### AUSZUG

Es ist schwer, dafür konkrete Gründe zu benennen. Ein Interview zu den Ergebnissen der Datenanalyse wollte das Auswärtige Amt der DW nicht geben. Es teilt auf DW-Anfrage jedoch mit, dass die Entscheidung über die Visa-Vergabe von der jeweiligen Botschaft anhand objektiver Kriterien getroffen würde. Antragsteller müssen ihren Lebensunterhalt nachweisen können, also über ausreichende Geldmittel für den Aufenthalt in Deutschland verfügen oder eine Person in Deutschland kennen, die diese Kosten übernimmt. Weiterhin muss laut Auswärtigem Amt der angestrebte Aufenthaltszweck plausibel nachgewiesen werden. Beim Familiennachzug müssen also Ehepartner oder Kinder eindeutig belegen, dass sie mit dem in Deutschland lebenden Ehepartner oder Elternteil wirklich verheiratet bzw. verwandt sind. Weisungen, Anträge aus einem bestimmten Land grundsätzlich härter zu prüfen oder schneller abzulehnen gibt es laut Auswärtigem Amt nicht.
Große Unterschiede zwischen einzelnen Ländern
Der Migrationsforscher Jochen Oltmer glaubt, dass die Nationalität trotzdem eine Rolle spielt. Er ist Professor am Institut für Migrationsforschung und interkulturelle Studien der Universität Osnabrück. "Es geht auch immer um die Frage, wie es um die innenpolitische Lage in dem Herkunftsland eines Antragstellers steht", sagt er im DW-Interview. Die Frage sei: "Wird eine Einreise eher als Bedrohung verstanden, weil z.B. Sicherheitsgefahren, Gesundheitsgefahren oder Gefahren für das Sozialsystem bestehen könnten?" Der Experte glaubt, dass dies insbesondere im Fall von Antragstellen aus Afrika eine Rolle spielen könnte. Oltmer: "Handelt es sich um eine reiche Demokratie oder eine arme Diktatur? Wenn man sich die bundesdeutschen Vorstellungen von Afrika anschaut, dann sieht man: Afrika wird vor allem als ein Kontinent gesehen, der von Armut, extremer Ungleichheit und hohem Migrationspotenzial gekennzeichnet ist."

### ZU ERLEDIGENDE AUFGABE
Setzen Sie den Auszug über die Visa-Vergabe durch deutsche Botschaften nach seinem letzten Satz fort.

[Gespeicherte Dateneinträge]
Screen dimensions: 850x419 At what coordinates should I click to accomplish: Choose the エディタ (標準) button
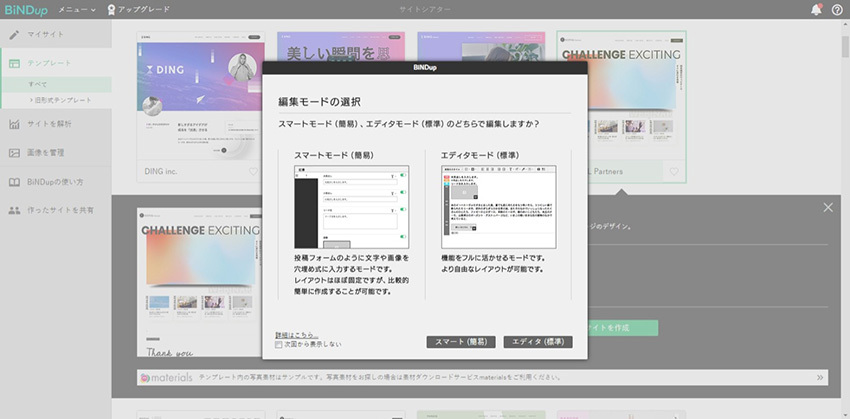pos(538,342)
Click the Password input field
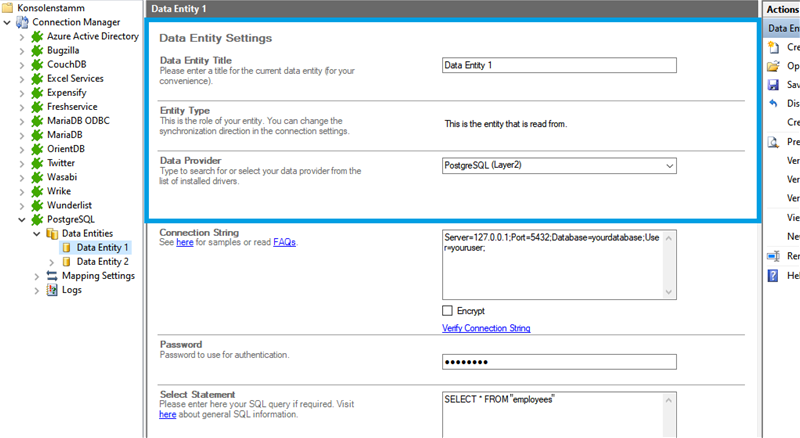This screenshot has height=438, width=800. click(559, 362)
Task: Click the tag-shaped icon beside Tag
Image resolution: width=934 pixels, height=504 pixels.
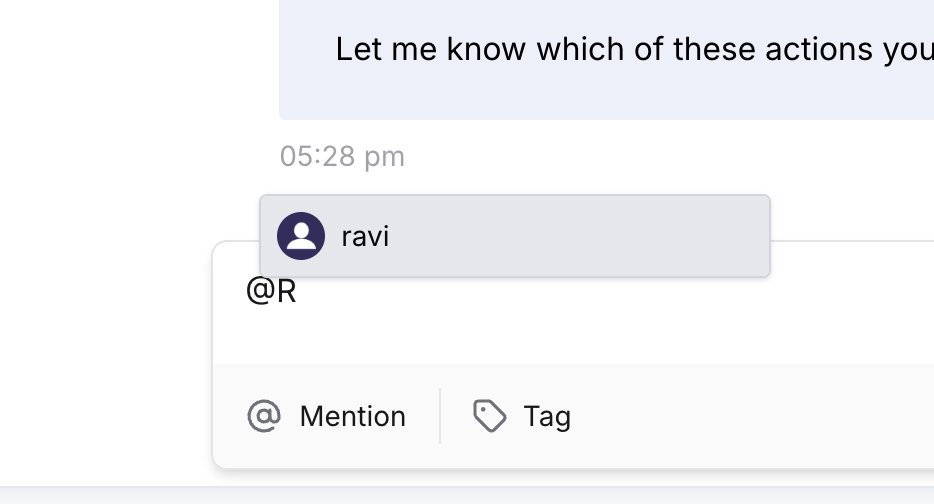Action: point(489,416)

### ANTWORT
Solche Gründe könnten auch erklären, warum es bei der Ablehnung von Visa-Anträgen große Unterschiede zwischen einzelnen Ländern gibt. In Nigeria wurden zwischen 2014 und 2017 zum Beispiel 5268 Anträge gestellt, in Südafrika 4089. Trotzdem wurden in Südafrika nur sechs Prozent der Anträge abgelehnt, in Nigeria dagegen 24. "Nigeria ist ein bevölkerungsreiches Land, das gerade in den letzten Jahren sehr stark mit folgenden Faktoren verbunden wurde: einem hohem Migrationspotenzial, schweren gewalttätigen Konflikten, dem Terror von Boko Haram und schweren Menschenrechtsverletzungen", sagt Oltmer.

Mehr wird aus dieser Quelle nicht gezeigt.